Which lines in the records below contain the word "target"? Return each of them.

DATA EXCERPTS:
——
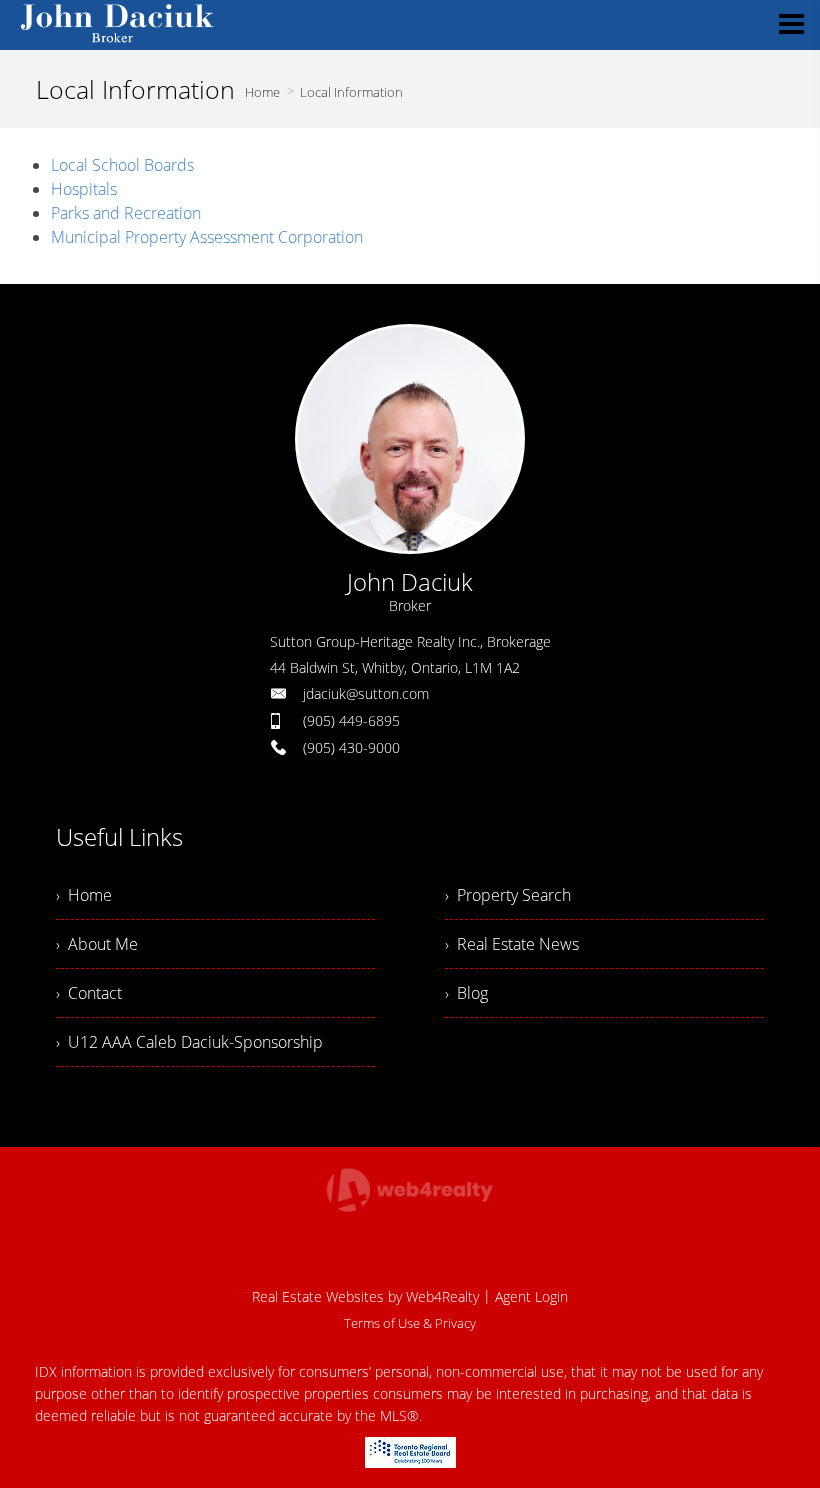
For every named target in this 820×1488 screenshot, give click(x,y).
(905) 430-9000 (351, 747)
——
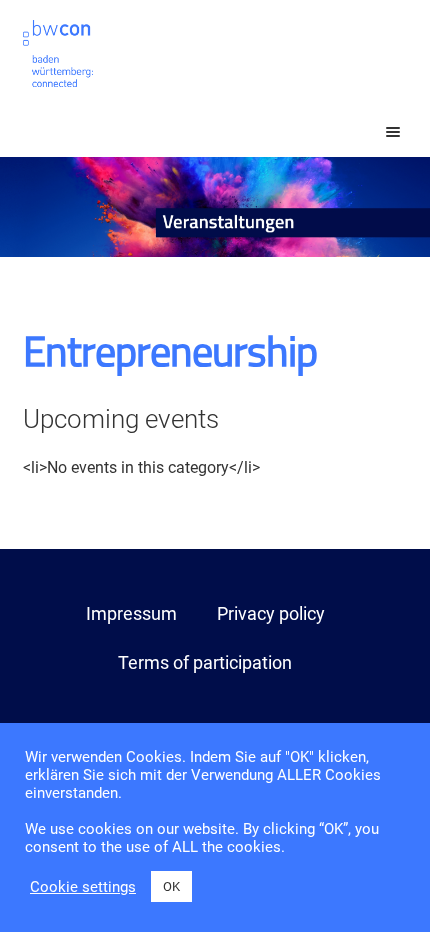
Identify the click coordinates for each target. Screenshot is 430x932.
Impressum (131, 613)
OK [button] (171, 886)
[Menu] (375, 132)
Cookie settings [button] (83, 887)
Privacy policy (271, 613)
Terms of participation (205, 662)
——
ANSWER TO THIS PROBLEM:
For every named target in this 820×1488 screenshot, give click(x,y).
Identify the click coordinates for each target. Screenshot is 430x932.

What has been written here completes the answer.